• **Exercise materials**
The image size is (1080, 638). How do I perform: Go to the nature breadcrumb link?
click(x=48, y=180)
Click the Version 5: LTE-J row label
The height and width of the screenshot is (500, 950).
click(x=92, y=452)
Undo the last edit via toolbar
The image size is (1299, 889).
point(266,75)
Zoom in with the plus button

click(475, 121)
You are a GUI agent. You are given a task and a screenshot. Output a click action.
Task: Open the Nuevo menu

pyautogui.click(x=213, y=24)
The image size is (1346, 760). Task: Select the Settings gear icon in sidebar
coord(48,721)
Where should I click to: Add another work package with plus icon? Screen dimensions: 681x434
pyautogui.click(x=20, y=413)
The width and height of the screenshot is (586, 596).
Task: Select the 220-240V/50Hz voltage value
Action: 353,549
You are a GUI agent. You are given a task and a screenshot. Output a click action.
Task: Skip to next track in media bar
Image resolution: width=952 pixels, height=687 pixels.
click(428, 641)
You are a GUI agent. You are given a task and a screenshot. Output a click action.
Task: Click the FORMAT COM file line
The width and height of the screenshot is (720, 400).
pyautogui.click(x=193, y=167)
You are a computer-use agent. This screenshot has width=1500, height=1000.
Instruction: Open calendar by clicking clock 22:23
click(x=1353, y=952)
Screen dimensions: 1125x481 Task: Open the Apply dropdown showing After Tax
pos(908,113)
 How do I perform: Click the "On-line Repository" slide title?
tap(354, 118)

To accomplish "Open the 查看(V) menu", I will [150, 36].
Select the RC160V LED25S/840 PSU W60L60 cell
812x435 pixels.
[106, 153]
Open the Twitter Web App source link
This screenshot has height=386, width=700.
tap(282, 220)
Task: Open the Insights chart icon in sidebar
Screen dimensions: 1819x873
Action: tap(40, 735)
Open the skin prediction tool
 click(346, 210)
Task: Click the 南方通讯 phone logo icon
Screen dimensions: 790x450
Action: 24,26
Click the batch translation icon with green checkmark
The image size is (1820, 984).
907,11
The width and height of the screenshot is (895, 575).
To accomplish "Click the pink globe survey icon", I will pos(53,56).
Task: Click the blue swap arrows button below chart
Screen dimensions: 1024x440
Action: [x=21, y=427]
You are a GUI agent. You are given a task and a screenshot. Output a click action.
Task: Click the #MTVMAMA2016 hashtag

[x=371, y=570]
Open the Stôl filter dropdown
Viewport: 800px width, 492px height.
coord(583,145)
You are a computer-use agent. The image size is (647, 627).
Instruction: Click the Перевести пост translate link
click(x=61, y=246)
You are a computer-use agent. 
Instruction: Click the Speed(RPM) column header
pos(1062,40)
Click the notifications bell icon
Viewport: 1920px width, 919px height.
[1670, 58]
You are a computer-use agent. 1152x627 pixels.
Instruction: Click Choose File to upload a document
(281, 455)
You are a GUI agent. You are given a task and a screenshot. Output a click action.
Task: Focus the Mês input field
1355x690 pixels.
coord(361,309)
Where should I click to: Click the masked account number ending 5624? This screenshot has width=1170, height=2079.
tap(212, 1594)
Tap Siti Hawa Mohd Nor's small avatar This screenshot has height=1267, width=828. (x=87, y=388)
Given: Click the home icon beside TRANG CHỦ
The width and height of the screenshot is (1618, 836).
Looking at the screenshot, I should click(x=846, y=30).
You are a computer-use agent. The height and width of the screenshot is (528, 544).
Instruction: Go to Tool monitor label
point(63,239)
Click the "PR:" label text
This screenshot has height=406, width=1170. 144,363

• **Problem to work on**
Your answer must be the lines above from the one containing "Task: Click the FORMAT COM file line" to the one containing "Given: Click the home icon beside TRANG CHỦ", both included, restated word for word.

• **Task answer**
Task: Click the FORMAT COM file line
The width and height of the screenshot is (720, 400).
pyautogui.click(x=193, y=167)
You are a computer-use agent. This screenshot has width=1500, height=1000.
Instruction: Open calendar by clicking clock 22:23
click(x=1353, y=952)
Screen dimensions: 1125x481 Task: Open the Apply dropdown showing After Tax
pos(908,113)
 How do I perform: Click the "On-line Repository" slide title?
tap(354, 118)

To accomplish "Open the 查看(V) menu", I will [150, 36].
Select the RC160V LED25S/840 PSU W60L60 cell
812x435 pixels.
[106, 153]
Open the Twitter Web App source link
This screenshot has height=386, width=700.
tap(282, 220)
Task: Open the Insights chart icon in sidebar
Screen dimensions: 1819x873
Action: tap(40, 735)
Open the skin prediction tool
 click(346, 210)
Task: Click the 南方通讯 phone logo icon
Screen dimensions: 790x450
Action: 24,26
Click the batch translation icon with green checkmark
The image size is (1820, 984).
907,11
The width and height of the screenshot is (895, 575).
To accomplish "Click the pink globe survey icon", I will pos(53,56).
Task: Click the blue swap arrows button below chart
Screen dimensions: 1024x440
Action: [x=21, y=427]
You are a GUI agent. You are given a task and a screenshot. Output a click action.
Task: Click the #MTVMAMA2016 hashtag

[x=371, y=570]
Open the Stôl filter dropdown
Viewport: 800px width, 492px height.
coord(583,145)
You are a computer-use agent. The image size is (647, 627).
Instruction: Click the Перевести пост translate link
click(x=61, y=246)
You are a computer-use agent. 
Instruction: Click the Speed(RPM) column header
pos(1062,40)
Click the notifications bell icon
Viewport: 1920px width, 919px height.
[1670, 58]
You are a computer-use agent. 1152x627 pixels.
Instruction: Click Choose File to upload a document
(281, 455)
You are a GUI agent. You are given a task and a screenshot. Output a click action.
Task: Focus the Mês input field
1355x690 pixels.
coord(361,309)
Where should I click to: Click the masked account number ending 5624? This screenshot has width=1170, height=2079.
tap(212, 1594)
Tap Siti Hawa Mohd Nor's small avatar This screenshot has height=1267, width=828. (x=87, y=388)
Given: Click the home icon beside TRANG CHỦ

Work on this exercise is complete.